» **Description of the task**: Retype word for word the lines of the data below, from the first to the one bearing "Open the SALE", with that one included.

[Opening Data in this exercise section]

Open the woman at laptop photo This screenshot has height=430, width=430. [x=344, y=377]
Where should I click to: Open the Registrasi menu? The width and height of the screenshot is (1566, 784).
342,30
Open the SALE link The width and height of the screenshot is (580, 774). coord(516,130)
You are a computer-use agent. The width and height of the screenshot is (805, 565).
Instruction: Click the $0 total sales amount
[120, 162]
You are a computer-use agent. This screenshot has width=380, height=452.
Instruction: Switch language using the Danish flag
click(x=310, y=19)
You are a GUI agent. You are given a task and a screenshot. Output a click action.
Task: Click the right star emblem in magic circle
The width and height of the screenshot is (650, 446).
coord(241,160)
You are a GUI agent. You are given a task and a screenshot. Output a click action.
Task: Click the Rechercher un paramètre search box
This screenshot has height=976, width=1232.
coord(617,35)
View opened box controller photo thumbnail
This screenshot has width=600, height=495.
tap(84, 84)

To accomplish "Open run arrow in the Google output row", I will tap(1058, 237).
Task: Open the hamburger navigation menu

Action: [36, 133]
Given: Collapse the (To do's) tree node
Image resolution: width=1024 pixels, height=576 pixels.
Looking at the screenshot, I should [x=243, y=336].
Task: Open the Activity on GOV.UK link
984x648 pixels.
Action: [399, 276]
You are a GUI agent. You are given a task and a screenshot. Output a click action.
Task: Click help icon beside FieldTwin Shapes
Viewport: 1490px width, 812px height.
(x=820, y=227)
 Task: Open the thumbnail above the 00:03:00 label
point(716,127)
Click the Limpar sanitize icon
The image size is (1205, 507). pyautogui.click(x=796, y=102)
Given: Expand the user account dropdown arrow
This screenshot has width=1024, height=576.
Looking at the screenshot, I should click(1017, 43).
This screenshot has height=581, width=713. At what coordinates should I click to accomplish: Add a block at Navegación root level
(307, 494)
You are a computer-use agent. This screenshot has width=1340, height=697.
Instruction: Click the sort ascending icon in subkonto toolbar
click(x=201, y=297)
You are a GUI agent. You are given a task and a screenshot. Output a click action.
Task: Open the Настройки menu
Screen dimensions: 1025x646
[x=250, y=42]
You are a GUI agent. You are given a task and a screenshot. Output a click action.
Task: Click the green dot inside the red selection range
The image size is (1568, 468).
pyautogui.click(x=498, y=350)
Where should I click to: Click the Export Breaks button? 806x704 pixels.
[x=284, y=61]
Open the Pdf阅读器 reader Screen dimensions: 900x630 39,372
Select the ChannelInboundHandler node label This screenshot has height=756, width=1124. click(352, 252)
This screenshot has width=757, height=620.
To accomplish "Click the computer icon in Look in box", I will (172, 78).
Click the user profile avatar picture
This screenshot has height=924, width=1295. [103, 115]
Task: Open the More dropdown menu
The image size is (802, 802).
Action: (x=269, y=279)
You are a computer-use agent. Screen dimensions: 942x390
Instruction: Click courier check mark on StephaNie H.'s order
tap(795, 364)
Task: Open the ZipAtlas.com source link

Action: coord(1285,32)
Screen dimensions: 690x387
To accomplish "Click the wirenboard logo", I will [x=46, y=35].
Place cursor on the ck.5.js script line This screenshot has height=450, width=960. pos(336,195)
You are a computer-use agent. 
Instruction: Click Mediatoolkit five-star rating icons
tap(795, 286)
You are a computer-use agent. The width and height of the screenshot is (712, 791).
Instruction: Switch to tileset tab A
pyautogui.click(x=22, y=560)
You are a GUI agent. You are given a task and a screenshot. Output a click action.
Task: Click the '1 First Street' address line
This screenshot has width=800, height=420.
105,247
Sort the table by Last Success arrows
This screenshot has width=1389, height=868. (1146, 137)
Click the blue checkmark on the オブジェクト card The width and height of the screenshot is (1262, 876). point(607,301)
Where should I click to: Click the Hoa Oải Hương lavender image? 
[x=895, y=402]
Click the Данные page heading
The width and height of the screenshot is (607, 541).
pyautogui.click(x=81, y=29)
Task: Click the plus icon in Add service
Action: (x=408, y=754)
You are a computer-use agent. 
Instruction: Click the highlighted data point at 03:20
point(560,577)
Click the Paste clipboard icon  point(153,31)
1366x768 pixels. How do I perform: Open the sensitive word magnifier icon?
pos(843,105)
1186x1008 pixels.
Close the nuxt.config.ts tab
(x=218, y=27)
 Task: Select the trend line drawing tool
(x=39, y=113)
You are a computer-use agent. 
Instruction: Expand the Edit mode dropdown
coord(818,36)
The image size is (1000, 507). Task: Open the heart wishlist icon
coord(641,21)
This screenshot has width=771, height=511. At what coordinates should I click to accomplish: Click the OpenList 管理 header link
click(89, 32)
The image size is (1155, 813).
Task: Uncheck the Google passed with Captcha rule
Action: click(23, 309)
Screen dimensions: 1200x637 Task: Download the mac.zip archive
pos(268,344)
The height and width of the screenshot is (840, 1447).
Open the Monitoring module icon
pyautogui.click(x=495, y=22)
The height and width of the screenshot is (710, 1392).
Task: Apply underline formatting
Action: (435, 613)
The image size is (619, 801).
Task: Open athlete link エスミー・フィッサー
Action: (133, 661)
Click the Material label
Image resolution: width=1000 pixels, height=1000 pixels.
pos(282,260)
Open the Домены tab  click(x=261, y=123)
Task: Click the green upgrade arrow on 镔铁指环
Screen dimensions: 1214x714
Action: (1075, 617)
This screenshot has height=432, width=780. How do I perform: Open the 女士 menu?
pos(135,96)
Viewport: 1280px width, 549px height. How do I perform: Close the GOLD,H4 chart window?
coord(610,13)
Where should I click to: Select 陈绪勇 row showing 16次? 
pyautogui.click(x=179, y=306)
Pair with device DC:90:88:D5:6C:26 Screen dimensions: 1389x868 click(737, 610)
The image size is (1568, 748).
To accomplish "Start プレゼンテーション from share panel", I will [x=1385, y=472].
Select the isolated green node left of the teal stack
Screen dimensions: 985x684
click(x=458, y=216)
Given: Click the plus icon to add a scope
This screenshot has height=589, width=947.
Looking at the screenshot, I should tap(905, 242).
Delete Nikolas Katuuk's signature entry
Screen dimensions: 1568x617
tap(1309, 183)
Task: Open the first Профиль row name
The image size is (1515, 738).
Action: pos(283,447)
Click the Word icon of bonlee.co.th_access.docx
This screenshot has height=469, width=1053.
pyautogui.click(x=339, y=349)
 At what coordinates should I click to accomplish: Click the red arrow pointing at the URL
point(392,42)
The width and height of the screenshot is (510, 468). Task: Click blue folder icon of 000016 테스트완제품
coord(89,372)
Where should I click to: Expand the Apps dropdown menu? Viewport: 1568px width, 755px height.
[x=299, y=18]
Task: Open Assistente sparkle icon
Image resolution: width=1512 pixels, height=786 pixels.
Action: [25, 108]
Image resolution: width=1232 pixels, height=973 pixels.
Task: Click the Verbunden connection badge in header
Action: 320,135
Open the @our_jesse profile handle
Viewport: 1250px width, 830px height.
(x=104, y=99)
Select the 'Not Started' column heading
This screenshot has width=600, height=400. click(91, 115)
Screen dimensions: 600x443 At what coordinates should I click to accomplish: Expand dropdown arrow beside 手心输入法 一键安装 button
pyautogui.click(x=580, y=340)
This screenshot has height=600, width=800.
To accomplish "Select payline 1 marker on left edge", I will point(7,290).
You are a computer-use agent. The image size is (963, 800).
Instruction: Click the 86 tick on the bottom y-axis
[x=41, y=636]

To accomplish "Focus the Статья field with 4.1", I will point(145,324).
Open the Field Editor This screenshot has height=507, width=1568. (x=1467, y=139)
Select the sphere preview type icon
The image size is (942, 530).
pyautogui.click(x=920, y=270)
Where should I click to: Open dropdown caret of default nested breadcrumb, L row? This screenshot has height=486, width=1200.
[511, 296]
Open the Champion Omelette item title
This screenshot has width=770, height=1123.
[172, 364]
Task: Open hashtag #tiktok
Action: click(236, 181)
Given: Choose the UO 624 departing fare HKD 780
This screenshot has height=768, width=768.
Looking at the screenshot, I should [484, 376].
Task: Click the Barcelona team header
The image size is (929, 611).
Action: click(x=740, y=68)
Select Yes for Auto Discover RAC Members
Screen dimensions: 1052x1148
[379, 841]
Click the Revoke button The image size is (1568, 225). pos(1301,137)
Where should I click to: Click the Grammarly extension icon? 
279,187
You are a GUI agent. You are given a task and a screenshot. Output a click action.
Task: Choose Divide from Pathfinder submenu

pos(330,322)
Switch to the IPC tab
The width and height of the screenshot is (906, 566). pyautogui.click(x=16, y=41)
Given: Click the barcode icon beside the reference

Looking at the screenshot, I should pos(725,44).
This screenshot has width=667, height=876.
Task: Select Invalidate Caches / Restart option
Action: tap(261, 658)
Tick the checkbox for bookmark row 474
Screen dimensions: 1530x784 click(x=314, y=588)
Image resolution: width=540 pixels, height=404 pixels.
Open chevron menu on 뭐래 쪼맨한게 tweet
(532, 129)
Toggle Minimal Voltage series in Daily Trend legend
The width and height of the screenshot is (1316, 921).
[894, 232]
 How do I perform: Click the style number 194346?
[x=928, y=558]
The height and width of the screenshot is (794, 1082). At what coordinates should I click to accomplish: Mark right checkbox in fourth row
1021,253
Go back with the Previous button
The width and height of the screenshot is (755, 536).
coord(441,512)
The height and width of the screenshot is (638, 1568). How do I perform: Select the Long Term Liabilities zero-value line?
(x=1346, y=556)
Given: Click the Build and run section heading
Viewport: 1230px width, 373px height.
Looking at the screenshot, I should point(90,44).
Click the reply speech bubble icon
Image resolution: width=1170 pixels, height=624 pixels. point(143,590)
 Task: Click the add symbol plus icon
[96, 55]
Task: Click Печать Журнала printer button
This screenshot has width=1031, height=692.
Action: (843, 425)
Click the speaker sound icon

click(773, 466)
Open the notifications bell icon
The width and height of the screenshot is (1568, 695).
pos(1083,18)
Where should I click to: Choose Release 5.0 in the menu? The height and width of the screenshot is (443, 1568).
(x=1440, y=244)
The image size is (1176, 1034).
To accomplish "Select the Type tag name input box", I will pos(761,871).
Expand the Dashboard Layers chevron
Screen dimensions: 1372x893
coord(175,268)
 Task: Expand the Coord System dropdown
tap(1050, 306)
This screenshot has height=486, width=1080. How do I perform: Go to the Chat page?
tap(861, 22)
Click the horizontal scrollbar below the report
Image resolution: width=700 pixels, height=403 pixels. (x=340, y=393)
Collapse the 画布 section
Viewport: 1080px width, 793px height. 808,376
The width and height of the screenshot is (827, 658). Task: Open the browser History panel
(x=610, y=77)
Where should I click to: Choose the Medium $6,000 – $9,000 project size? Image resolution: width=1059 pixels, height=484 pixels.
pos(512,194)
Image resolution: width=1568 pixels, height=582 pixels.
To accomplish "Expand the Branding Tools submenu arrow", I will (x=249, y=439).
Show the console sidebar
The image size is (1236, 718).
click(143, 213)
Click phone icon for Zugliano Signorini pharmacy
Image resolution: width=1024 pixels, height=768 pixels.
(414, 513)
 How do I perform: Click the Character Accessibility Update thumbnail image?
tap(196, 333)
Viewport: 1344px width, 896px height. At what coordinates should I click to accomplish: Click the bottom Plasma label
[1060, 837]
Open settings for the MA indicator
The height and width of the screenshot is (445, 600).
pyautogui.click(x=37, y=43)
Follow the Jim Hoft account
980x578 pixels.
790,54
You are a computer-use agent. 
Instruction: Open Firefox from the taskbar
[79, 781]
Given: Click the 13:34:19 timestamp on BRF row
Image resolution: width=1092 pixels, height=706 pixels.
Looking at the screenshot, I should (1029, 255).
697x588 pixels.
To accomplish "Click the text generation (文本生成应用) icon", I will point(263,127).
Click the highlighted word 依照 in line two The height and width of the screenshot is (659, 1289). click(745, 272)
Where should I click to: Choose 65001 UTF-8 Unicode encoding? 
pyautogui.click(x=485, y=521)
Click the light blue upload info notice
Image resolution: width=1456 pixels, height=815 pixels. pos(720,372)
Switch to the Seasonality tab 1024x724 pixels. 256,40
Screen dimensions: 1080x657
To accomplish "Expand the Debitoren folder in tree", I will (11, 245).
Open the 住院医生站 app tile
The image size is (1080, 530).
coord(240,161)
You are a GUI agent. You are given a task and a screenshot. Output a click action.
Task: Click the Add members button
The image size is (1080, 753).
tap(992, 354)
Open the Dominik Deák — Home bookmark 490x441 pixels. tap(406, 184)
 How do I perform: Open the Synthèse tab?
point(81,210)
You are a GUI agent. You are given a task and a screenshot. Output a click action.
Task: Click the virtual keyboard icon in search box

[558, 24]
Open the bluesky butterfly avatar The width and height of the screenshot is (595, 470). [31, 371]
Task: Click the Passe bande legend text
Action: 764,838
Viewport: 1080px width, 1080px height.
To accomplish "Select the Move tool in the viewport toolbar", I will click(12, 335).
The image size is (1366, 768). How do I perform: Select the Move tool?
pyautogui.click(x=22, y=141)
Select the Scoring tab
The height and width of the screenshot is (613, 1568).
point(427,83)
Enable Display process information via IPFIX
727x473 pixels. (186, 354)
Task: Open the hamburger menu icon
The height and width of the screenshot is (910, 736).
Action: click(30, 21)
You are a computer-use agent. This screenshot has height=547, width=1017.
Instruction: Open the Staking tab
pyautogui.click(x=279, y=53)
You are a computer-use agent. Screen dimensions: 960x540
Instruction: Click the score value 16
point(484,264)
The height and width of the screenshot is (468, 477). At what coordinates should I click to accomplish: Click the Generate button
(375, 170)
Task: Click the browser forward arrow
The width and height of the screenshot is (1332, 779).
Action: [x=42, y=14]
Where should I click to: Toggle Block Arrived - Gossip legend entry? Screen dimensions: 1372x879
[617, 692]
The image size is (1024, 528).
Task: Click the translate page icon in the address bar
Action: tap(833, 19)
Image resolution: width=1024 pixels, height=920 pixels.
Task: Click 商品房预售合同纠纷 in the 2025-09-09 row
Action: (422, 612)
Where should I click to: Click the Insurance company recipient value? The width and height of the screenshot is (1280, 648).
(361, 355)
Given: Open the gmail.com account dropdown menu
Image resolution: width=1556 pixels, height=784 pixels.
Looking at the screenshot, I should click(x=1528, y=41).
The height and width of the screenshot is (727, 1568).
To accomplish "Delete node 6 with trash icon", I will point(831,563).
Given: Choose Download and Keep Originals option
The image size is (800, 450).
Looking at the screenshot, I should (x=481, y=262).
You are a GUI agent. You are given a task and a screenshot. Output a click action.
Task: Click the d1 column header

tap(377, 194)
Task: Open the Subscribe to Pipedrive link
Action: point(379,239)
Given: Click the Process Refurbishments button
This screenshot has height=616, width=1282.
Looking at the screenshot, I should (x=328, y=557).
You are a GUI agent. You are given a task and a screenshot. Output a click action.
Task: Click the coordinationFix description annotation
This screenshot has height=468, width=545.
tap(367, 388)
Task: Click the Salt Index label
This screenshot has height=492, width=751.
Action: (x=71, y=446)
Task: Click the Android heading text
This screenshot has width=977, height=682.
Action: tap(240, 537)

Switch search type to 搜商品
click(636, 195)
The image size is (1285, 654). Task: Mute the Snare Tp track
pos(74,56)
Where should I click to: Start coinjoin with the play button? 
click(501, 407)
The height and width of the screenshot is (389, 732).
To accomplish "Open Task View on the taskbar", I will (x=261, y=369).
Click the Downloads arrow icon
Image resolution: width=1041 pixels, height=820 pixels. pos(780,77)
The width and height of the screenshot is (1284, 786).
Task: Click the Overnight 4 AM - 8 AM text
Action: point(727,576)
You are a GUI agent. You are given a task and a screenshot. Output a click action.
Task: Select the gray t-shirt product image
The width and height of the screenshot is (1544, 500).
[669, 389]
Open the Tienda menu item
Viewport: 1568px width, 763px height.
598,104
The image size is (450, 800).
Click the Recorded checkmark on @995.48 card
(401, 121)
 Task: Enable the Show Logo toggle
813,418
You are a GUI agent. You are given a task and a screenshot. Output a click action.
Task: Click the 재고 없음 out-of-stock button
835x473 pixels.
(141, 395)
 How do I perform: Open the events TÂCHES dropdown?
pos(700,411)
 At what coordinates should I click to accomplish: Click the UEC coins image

[Closing Data in this exercise section]

» **Response area**:
Open the woman at laptop photo This screenshot has height=430, width=430. [x=344, y=377]
Where should I click to: Open the Registrasi menu? The width and height of the screenshot is (1566, 784).
342,30
Open the SALE link The width and height of the screenshot is (580, 774). coord(516,130)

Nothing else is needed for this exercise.